Wall of worry looms large right now
It’s certainly a tug of war for equity investors right now. Some strong corporate earnings from the U.S. from the likes of Home Depot and Cisco together with continued loose monetary policy (low interest rates and quantitative easing) are going head to head with some of the big issues looming over the world economy at present
A lot has been talked of the U.S. “fiscal cliff” which will hit at the start of 2013 in which a series of tax breaks come to an end and which could have serious implications for American growth if the Democrats and Republicans can’t come to some sort of compromise to head the cliff off at the pass. Newly re-elected President Obama is desperately trying to build some sort of consensus with bruised Republicans in the House of Representatives to move discussions forward but whether they act is time is the $64,000 question!
Then there is the major issue of the U.S. debt ceiling, which will probably hit its $16.4 trillion limit in February or March next year and again without any consensus from the politicians, serious problems loom. In August 2011 there was a protracted battle to increase the $14.3 trillion debt limit by $2.1 trillion with a promise of substantial spending cuts to ease the increase through the House of Representatives. Without a debt ceiling increase, America could default on its debt obligations and effectively shut down the government. The Chinese for one, won’t be very happy given their substantial Treasury bond holdings!
On top of that, there is the risk of further sovereign debt rating downgrades for the U.S. if these issues aren’t addressed. In August 2011, Standard and Poor downgraded U.S. debt down from AAA to AA+ with a negative outlook. Fellow rating agency, Moody is yet to follow S&P’s lead. Though a downgrade isn’t certain, the risk remains.
In addition to all the worries about the U.S., the Eurozone debt crisis continues to bubble along with protests across Europe against austerity measures in the face of huge unemployment issues in Spain and Greece. The IMF and EU bail outs may be at best sticking plasters, long term concerns remain.

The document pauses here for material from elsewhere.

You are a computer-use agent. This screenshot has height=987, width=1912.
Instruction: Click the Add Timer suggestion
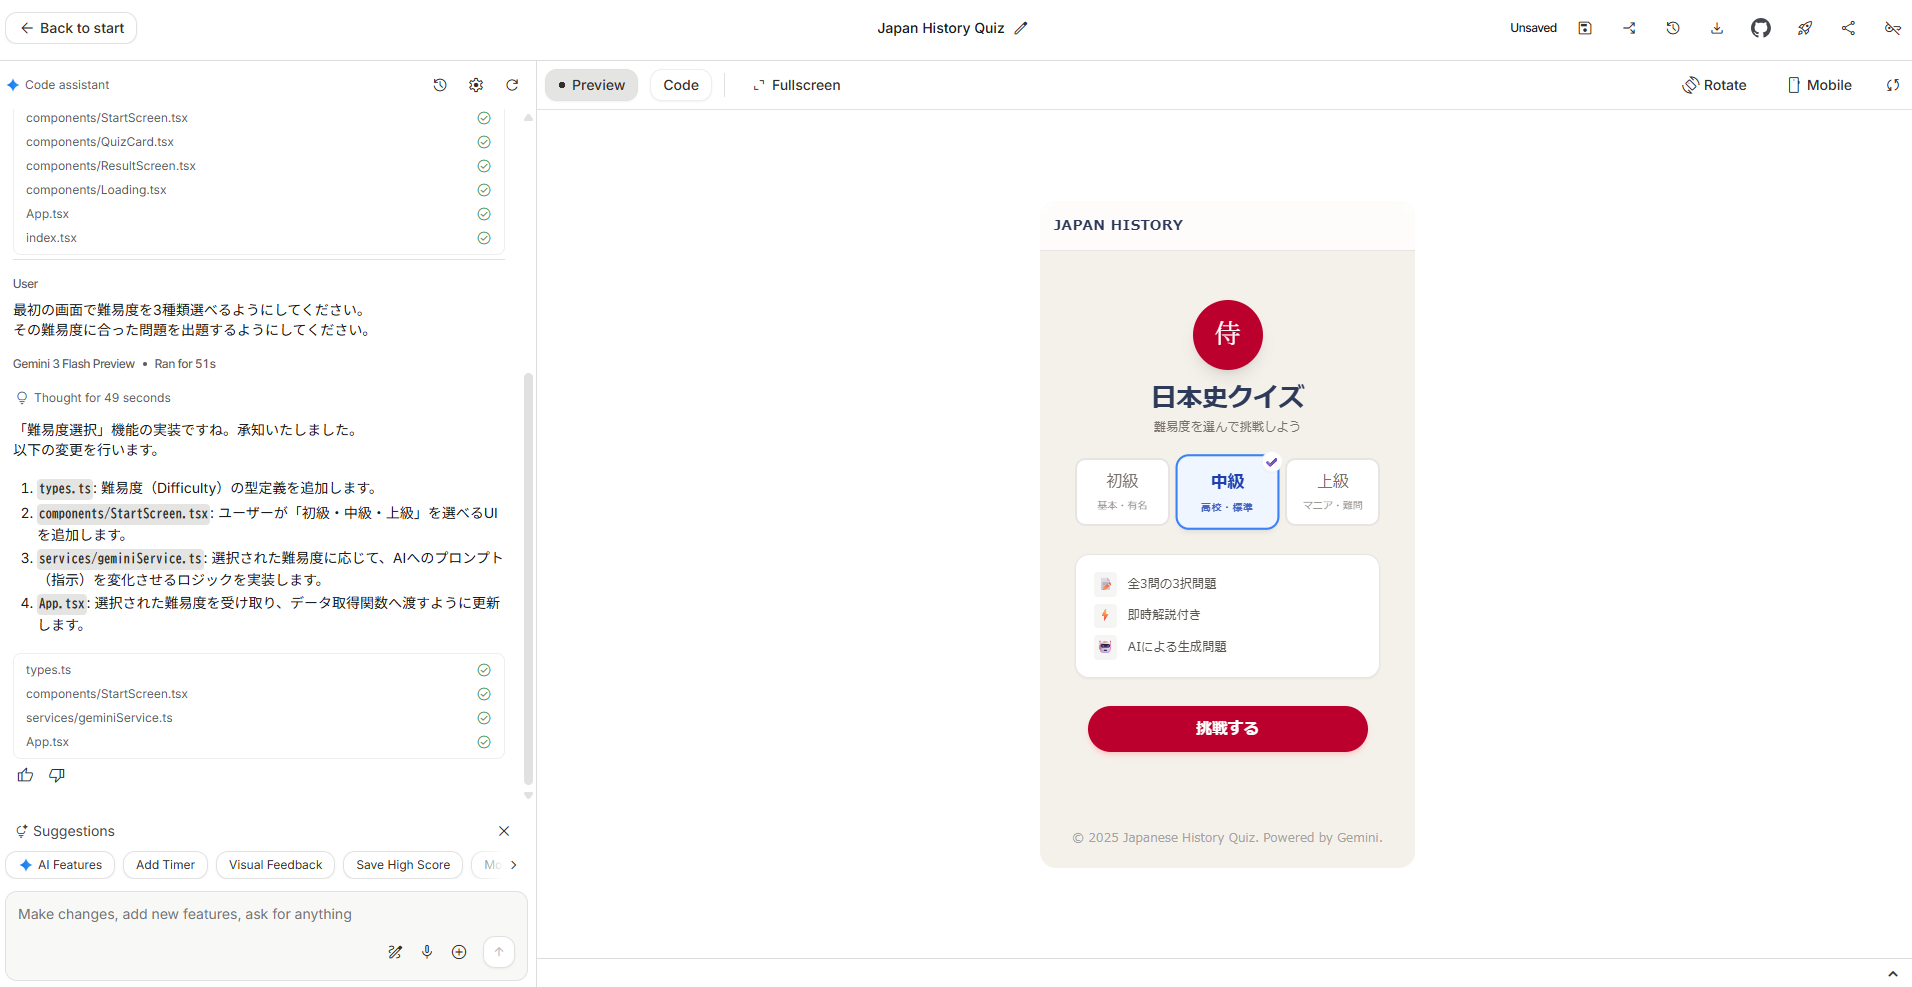(x=165, y=865)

There has been a significant sell off in global equity markets over the last couple of weeks, but with so much uncertainty hanging over the world’s largest economy, a rebound to the September highs may be some way off. The U.S. market in particular looks oversold, but conviction volume on the long side doesn’t seem to be evident, compared with significant volume on the sell offs, as evidenced by the reversal in the Dow and S&P yesterday. The bullish investment case doesn’t seem compelling enough for me right now with this wall of worry to contend with. The contrarian bet isn’t quite for me just yet!